Carrie Fisher's last book went behind the scenes of the filming of Star Wars.
Photo Credit: Paul Archuleta/FilmMagic/Getty Images
The Force was with Princess Leia, even in death: Carrie Fisher won a posthumous Best Spoken Word GRAMMY for her memoir, The Princess Diarist.
Scorsese finally won Best Director at the Academy Awards in 2007.
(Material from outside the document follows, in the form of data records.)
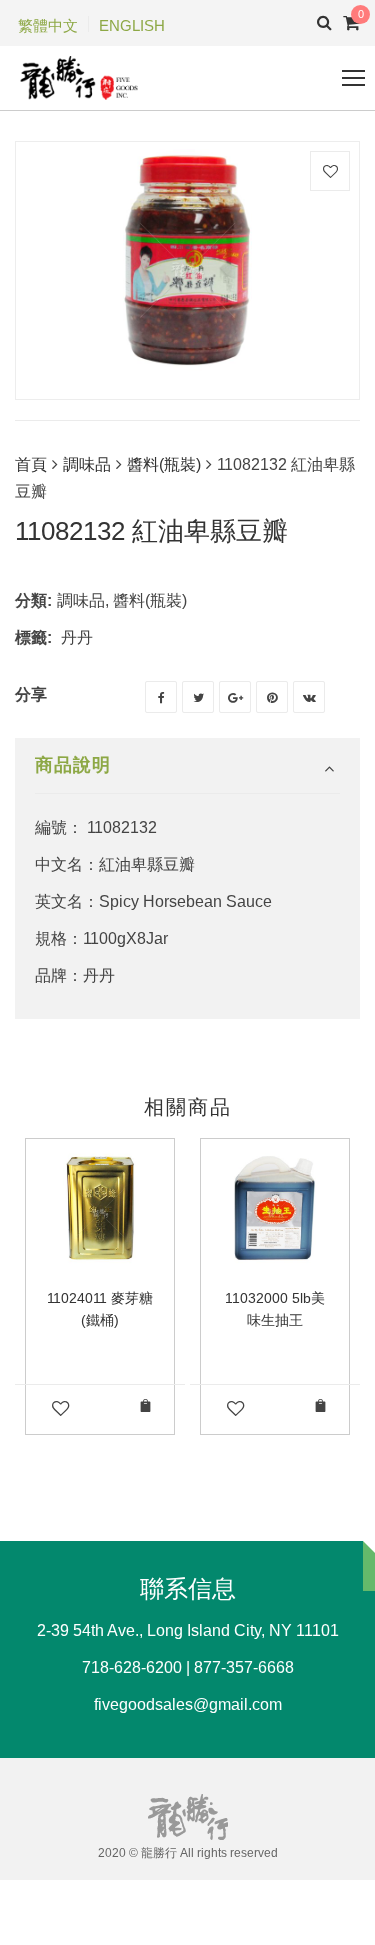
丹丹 (77, 637)
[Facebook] (161, 697)
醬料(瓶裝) (164, 464)
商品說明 (73, 765)
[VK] (309, 697)
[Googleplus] (235, 697)
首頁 (31, 464)
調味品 (87, 464)
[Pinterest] (272, 697)
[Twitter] (198, 697)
Photo Credit: Jon Kopaloff/FilmMagic/Getty Images
Let this sink in: Martin Scorsese, one of the greatest directors of all time (Taxi Driver, GoodFellas, Raging Bull, The Aviator, and so on) won a GRAMMY before he won an Oscar! After decades in the biz, Scorsese finally won the elusive Oscar for The Departed in 2007. But a year prior, he won a Music Film GRAMMY for his Bob Dylan documentary, No Direction Home.